**Your objective**
Reproduce the commit notice below word for word, from start to finish.

··· Provided passage ···

[Openmp-commits] [openmp] 9b19ecb - [libomptarget][devicertl] Drop templated atomic functions

Jon Chesterfield via Openmp-commits openmp-commits at lists.llvm.org
Fri Jan 22 06:48:57 PST 2021


Author: Jon Chesterfield
Date: 2021-01-22T14:48:22Z
New Revision: 9b19ecb8f1ec7acbcfd6f0e4f3cbd6902570105d

URL: https://github.com/llvm/llvm-project/commit/9b19ecb8f1ec7acbcfd6f0e4f3cbd6902570105d
DIFF: https://github.com/llvm/llvm-project/commit/9b19ecb8f1ec7acbcfd6f0e4f3cbd6902570105d.diff

LOG: [libomptarget][devicertl] Drop templated atomic functions

[libomptarget][devicertl] Drop templated atomic functions

The five __kmpc_atomic templates are instantiated a total of seven times.
This change replaces the template with explictly typed functions, which
have the same prototype for amdgcn and nvptx, and implements them with
the same code presently in use.

Rolls in the accepted but not yet landed D95085.

The unsigned long long type can be replaced with uint64_t when replacing
the cuda function. Until then, clang warns on casting a pointer to one to
a pointer to the other.

··· Excerpted data ···

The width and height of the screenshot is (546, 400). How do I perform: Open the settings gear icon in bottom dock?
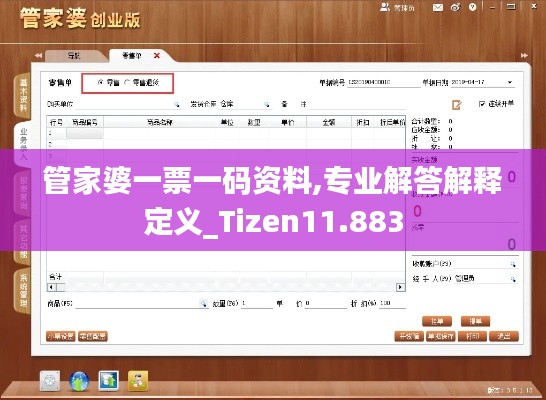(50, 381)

···
··· Excerpted data ···

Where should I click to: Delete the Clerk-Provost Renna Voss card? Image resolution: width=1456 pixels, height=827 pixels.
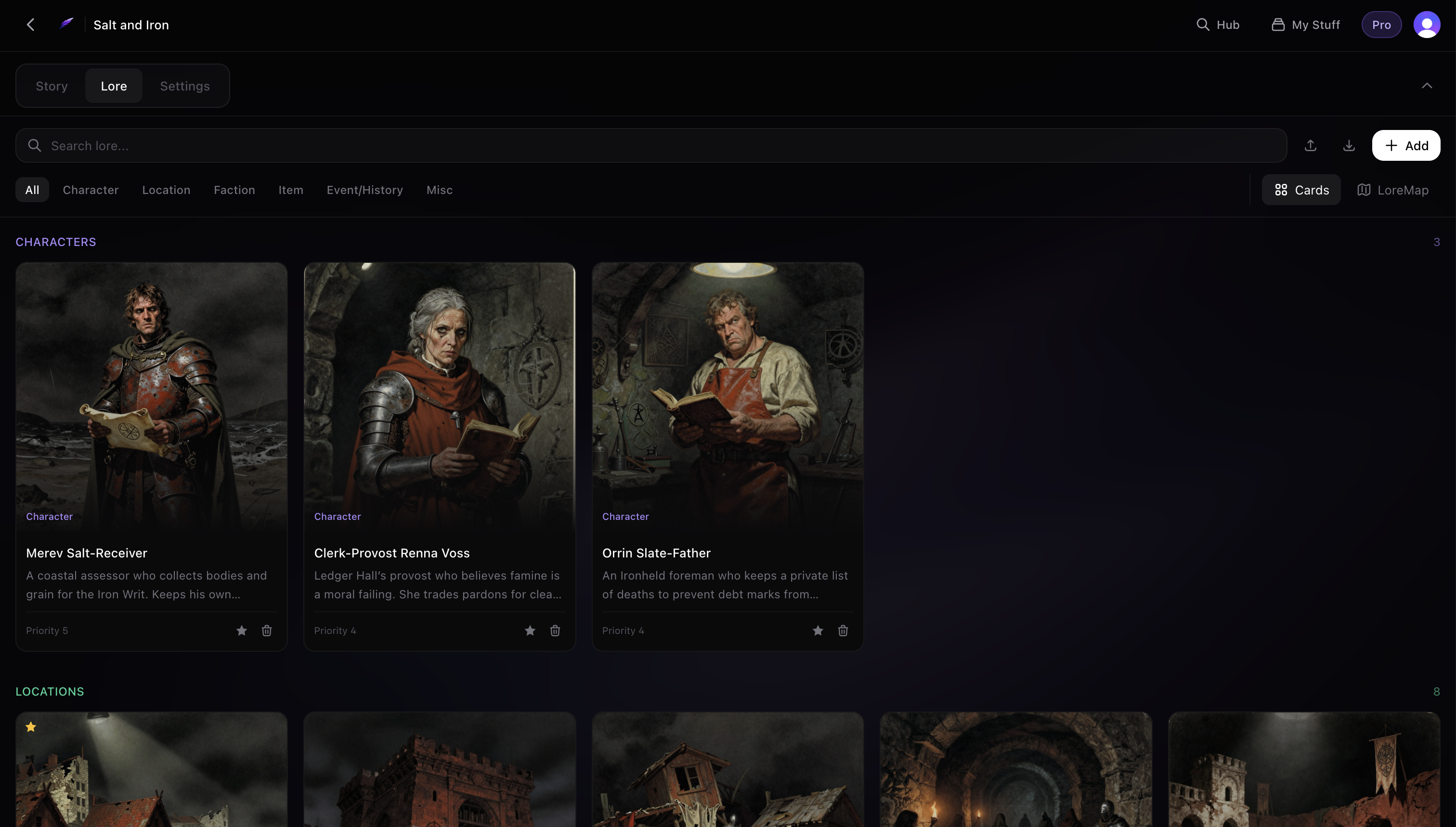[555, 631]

···

**Correct response**
[Openmp-commits] [openmp] 9b19ecb - [libomptarget][devicertl] Drop templated atomic functions

Jon Chesterfield via Openmp-commits openmp-commits at lists.llvm.org
Fri Jan 22 06:48:57 PST 2021


Author: Jon Chesterfield
Date: 2021-01-22T14:48:22Z
New Revision: 9b19ecb8f1ec7acbcfd6f0e4f3cbd6902570105d

URL: https://github.com/llvm/llvm-project/commit/9b19ecb8f1ec7acbcfd6f0e4f3cbd6902570105d
DIFF: https://github.com/llvm/llvm-project/commit/9b19ecb8f1ec7acbcfd6f0e4f3cbd6902570105d.diff

LOG: [libomptarget][devicertl] Drop templated atomic functions

[libomptarget][devicertl] Drop templated atomic functions

The five __kmpc_atomic templates are instantiated a total of seven times.
This change replaces the template with explictly typed functions, which
have the same prototype for amdgcn and nvptx, and implements them with
the same code presently in use.

Rolls in the accepted but not yet landed D95085.

The unsigned long long type can be replaced with uint64_t when replacing
the cuda function. Until then, clang warns on casting a pointer to one to
a pointer to the other.